Indonesia threatens WhatsApp blockage as Afghanistan backs down from its threat

Posted on Nov 6, 2017 by David Meyer

WhatsApp is really getting under the skin of the authorities in certain Asian and African countries. Just in the last couple days, there has been a move to block the service in Indonesia, and Afghan authorities have had to deny reports that they were planning to do the same. Last month it was China, and shortly before that it was Cameroon.

The reasons for these shutdown attempts are varied, though they all point to the same basic issue: the supposed negative effect of unfettered communication on social order. So let’s examine these recent incidents more closely, starting with the latest threat.

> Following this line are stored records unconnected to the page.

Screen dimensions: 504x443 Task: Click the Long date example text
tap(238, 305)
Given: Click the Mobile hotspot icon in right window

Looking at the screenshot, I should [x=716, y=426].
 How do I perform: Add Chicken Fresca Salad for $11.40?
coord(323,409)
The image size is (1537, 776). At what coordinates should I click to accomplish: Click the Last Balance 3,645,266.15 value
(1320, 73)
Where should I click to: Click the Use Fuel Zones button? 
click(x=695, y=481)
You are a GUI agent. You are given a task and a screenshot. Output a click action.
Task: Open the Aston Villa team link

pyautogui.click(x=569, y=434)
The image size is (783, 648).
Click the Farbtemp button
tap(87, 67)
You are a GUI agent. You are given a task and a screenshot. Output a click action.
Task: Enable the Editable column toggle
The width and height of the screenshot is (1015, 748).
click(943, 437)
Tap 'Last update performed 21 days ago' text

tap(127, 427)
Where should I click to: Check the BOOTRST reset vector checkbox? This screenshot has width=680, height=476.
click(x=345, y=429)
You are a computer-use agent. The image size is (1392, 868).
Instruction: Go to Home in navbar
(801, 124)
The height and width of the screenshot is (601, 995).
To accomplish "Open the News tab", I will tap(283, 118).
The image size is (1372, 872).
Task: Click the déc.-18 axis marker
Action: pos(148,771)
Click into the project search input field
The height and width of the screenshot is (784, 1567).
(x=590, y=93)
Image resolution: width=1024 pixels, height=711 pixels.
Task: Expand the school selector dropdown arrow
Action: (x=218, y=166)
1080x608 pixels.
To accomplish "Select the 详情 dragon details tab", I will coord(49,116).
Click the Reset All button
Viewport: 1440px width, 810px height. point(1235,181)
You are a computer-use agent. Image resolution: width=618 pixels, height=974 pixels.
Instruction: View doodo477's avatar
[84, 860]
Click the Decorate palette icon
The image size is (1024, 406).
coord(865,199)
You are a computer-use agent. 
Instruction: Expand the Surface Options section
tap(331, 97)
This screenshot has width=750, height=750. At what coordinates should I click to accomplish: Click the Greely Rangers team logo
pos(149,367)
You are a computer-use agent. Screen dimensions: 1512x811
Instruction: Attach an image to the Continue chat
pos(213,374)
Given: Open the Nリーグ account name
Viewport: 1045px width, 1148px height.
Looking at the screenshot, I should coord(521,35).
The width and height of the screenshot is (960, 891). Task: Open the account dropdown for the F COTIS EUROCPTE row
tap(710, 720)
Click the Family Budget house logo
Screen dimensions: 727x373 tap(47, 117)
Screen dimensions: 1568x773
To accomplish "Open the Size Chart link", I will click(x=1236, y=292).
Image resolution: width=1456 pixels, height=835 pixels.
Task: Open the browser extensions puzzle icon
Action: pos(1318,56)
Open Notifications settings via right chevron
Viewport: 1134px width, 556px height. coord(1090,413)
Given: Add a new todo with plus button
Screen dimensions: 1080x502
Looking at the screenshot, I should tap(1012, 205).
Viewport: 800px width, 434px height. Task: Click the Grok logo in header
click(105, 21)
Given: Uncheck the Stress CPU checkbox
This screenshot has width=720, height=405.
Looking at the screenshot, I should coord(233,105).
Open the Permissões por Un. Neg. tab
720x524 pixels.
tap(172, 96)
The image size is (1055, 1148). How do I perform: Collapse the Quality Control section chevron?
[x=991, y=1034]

On Monday, Semuel Pangerapan, the director general of Indonesia’s communications ministry, said WhatsApp would be blocked within 48 hours if the platform did not expunge “obscene” GIFs that are provided by third parties. The GIF keyboard provider Tenor has already been blocked in the country, but people can access such services through the popular messaging app, which has around 69 million users in Indonesia.

The core problem here, of course, is that WhatsApp’s messages are encrypted, so the service provider doesn’t know what people are putting into them. So WhatsApp has been telling the Indonesian authorities to go talk to the third-party GIF providers.

Here’s what WhatsApp said:

“We are not able to monitor GIFs on WhatsApp since content is end-to-end encrypted. We’ve directed the Indonesia government to work with these third-party providers to review their content.”

Pangerapan is not amused. “The GIFs appeared in their apps. Why do we have to be the one speaking to the third party? They are supposed to be the ones managing it,” he said.

A few months ago, Indonesia threatened to ban the encrypted messaging app Telegram, this time over “negative” content such as terrorist propaganda – remember, Telegram isn’t just for direct messaging; it’s also for publishing messages to a broad audience, through its channel system. However, the company reached an agreement with the Indonesian authorities that saw the ban threat lifted.

Speaking of which, a couple days ago Afghan media reported that the authorities there wanted to ban both WhatsApp and Telegram, in order to hinder private communication between members of the Taliban and other insurgent groups.

However, on Monday Afghan government spokesman Javid Faisal took to social media to impress upon people that no, there was no social media ban being contemplated. He explicitly said that WhatsApp and Telegram would stay up in the country.

Here’s hoping that the Afghan authorities prove more trustworthy than those in Cameroon. At the end of September, despite having just promised not to block any social media in the country’s English-speaking regions, the Cameroon government did precisely that, nixing access to WhatsApp, Facebook and Twitter. People reportedly had to use VPNs to access their social media.

And then the government just blocked the internet altogether.

Here’s the promise:

And here’s the reality. As was the case for a whopping 93 days at the start of this year, the authorities killed the internet in Anglophone regions as they attempted to quell unrest by those who are dissatisfied with being treated badly by the government of the majority-Francophone country.

The Cameroonian government had pledged to the United Nations back in April that it would never again block the internet in the English-speaking provinces. But hey, there was an awkward anniversary on October 1 – that of the reunification of the Anglophone and French-speaking regions 56 years ago – and dissent had to be stamped out.

Later that month, meanwhile, China had its big Communist Party Congress, and naturally that also required a social media crackdown. In this case, WhatsApp was blocked and even WeChat was disrupted, with users being unable to change their profile pictures “due to system maintenance reasons” (or, more likely, to stop pictographic displays of dissent that automated censorship systems could less easily pick up).

At the same time, people also reported that VPN apps, which might have helped people bypass some of these blocks, were being disrupted in China.

According to the NGO Access Now, there were 55 documented internet shutdowns and app blockages in 2016, and 61 in the first three quarters of this year alone. Judging by what’s been going on in the last couple months, the total for this year could look pretty dismal indeed.